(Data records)
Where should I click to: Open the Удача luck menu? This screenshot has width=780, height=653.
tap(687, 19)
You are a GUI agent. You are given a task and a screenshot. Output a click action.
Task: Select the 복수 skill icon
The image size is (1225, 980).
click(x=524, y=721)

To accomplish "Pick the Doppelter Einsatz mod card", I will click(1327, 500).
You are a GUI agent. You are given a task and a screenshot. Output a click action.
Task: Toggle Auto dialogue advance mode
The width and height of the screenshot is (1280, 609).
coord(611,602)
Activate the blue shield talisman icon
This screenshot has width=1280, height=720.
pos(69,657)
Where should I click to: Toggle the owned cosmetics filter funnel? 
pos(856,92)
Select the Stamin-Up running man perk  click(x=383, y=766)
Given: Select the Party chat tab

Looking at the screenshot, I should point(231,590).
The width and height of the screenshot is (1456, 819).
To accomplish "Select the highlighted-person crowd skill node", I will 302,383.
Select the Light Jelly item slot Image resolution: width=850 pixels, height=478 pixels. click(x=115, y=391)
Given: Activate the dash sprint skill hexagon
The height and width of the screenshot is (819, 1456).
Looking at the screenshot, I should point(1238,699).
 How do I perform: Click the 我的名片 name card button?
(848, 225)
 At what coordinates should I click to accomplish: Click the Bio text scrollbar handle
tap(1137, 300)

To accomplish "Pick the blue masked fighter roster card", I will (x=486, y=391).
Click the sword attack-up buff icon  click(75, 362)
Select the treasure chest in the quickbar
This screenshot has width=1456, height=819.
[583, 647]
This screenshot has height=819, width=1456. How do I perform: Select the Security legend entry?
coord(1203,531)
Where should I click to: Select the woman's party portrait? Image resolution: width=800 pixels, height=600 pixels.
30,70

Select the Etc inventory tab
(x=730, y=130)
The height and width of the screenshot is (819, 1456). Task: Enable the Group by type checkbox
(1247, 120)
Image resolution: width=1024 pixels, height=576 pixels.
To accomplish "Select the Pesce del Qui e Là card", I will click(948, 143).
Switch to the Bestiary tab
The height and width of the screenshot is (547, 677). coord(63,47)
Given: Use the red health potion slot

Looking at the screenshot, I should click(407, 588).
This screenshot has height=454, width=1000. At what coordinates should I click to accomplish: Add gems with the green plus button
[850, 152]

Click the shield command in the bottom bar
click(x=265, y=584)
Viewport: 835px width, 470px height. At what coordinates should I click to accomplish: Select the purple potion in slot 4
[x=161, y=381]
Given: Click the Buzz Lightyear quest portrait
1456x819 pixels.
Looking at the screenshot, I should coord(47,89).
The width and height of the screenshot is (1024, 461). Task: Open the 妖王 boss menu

> _STATED EXERCISE_: Reproduce the records above verbatim, from the first line through the line containing "will click(1327, 500).", including both.

> _SOLUTION FOR THIS PROBLEM_:
Where should I click to: Open the Удача luck menu? This screenshot has width=780, height=653.
tap(687, 19)
You are a GUI agent. You are given a task and a screenshot. Output a click action.
Task: Select the 복수 skill icon
The image size is (1225, 980).
click(x=524, y=721)

To accomplish "Pick the Doppelter Einsatz mod card", I will click(1327, 500).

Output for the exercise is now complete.